RogersMathesonDesplandEtAl2003

Reference

Rogers, S.M., Matheson, T., Despland, E., Dodgson, T., Burrows, M. and Simpson, S.J. (2003) Mechanosensory-induced behavioural gregarization in the desert locust Schistocerca gregaria. Journal of Experimental Biology, 206(22):3991-4002.

Abstract

Desert locusts show an extreme form of phenotypic plasticity, changing between a cryptic solitarious phase and a swarming gregarious phase that differ in many aspects of behaviour, physiology and appearance. Solitarious locusts show rapid behavioural phase change in response to tactile stimulation directed to the hind femora.

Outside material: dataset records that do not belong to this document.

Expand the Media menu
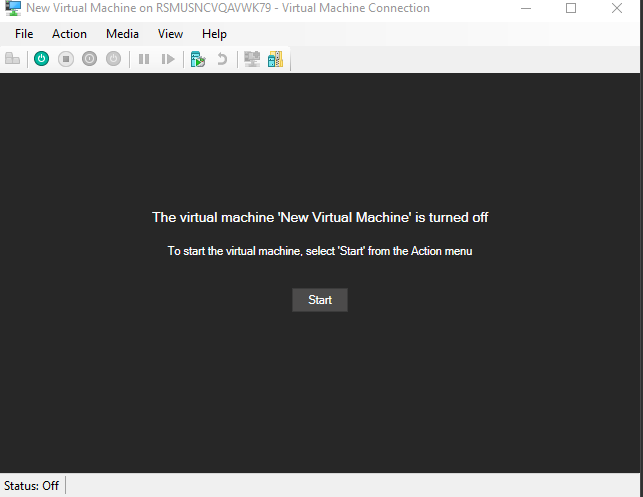Viewport: 643px width, 497px height. pyautogui.click(x=122, y=34)
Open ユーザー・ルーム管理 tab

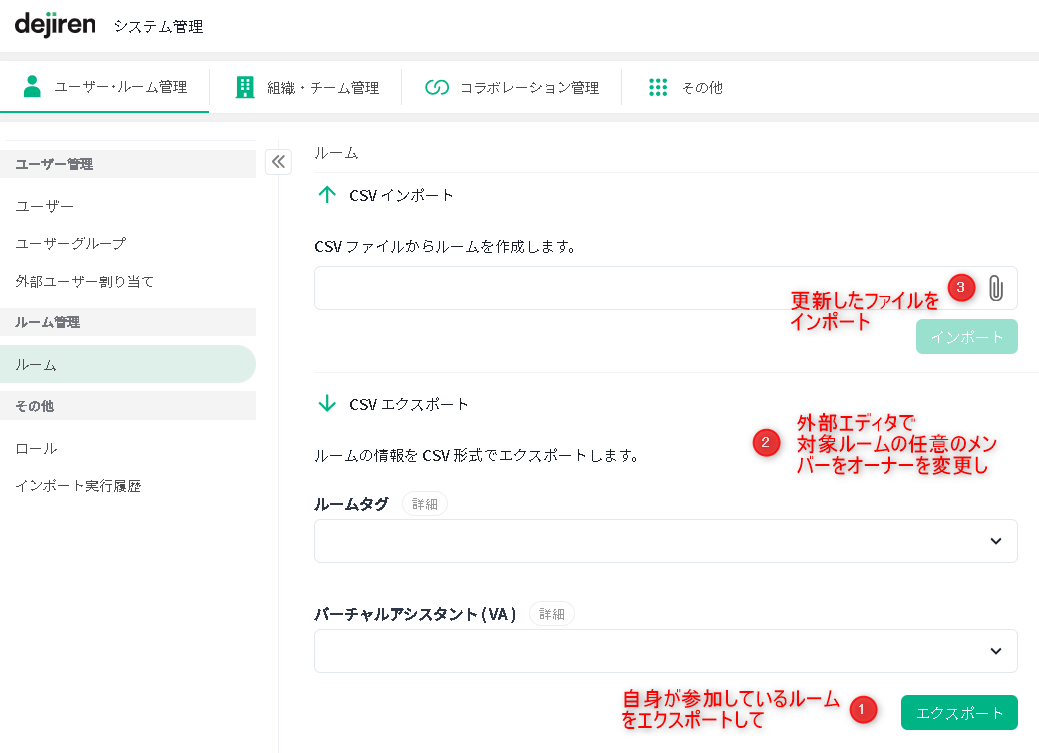click(x=105, y=88)
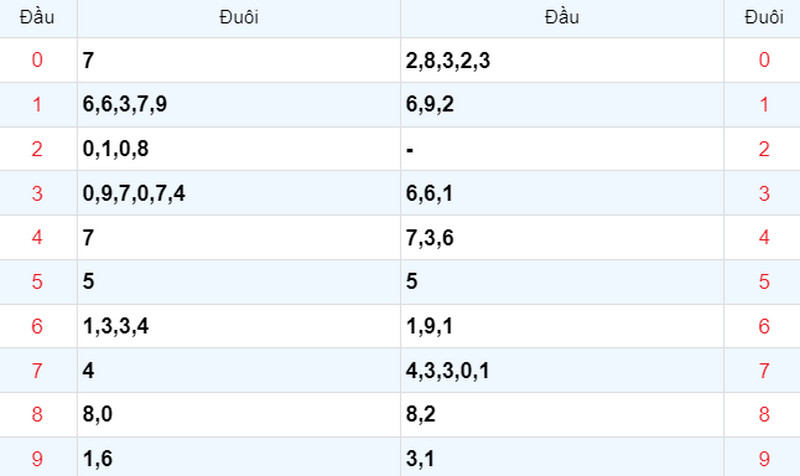Viewport: 800px width, 476px height.
Task: Click cell showing 2,8,3,2,3
Action: 562,60

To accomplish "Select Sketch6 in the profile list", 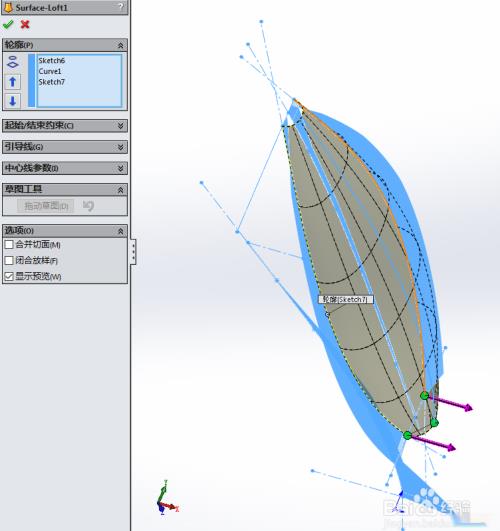I will click(51, 61).
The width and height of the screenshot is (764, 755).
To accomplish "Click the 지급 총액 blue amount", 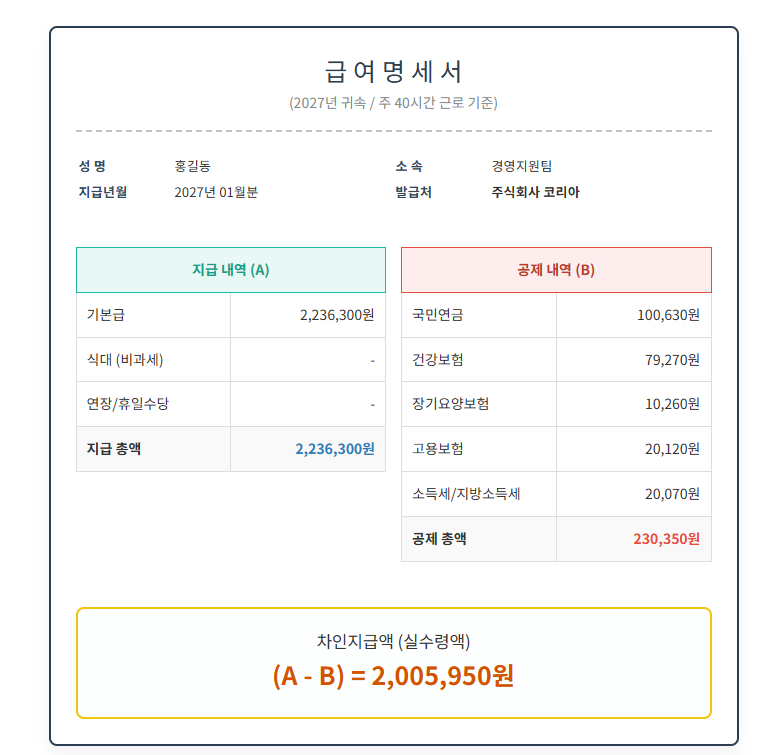I will pyautogui.click(x=335, y=449).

Repeatedly touching as little as one quarter of the anterior (outer) surface area of a hind femur produced full behavioural gregarization within 4 h. Solitarious locusts have approximately 30% more mechanosensory trichoid sensilla on the hind femora than do gregarious locusts but have similar or fewer numbers of sensilla elsewhere on the legs. Tactile stimulation of a hind femur in solitarious locusts that had been restrained so that they could not move their legs failed to induce any behavioural gregarization. Patterned electrical stimulation of metathoracic nerve 5, which innervates the hind leg, however, produced full gregarization in restrained locusts. Our data show for the first time that the gregarizing signal combines both exteroceptive and proprioceptive components, which travel in both nerves 5B1 and 5B2, and provides us with a powerful experimental method with which to elicit and study neuronal plasticity in this system. Acetic acid odour, a strong chemosensory stimulus that activates the same local processing pathways as exteroceptive stimuli, failed to elicit behavioural gregarization, suggesting an early segregation in the central nervous system of the mechanosensory signals that leads to gregarization.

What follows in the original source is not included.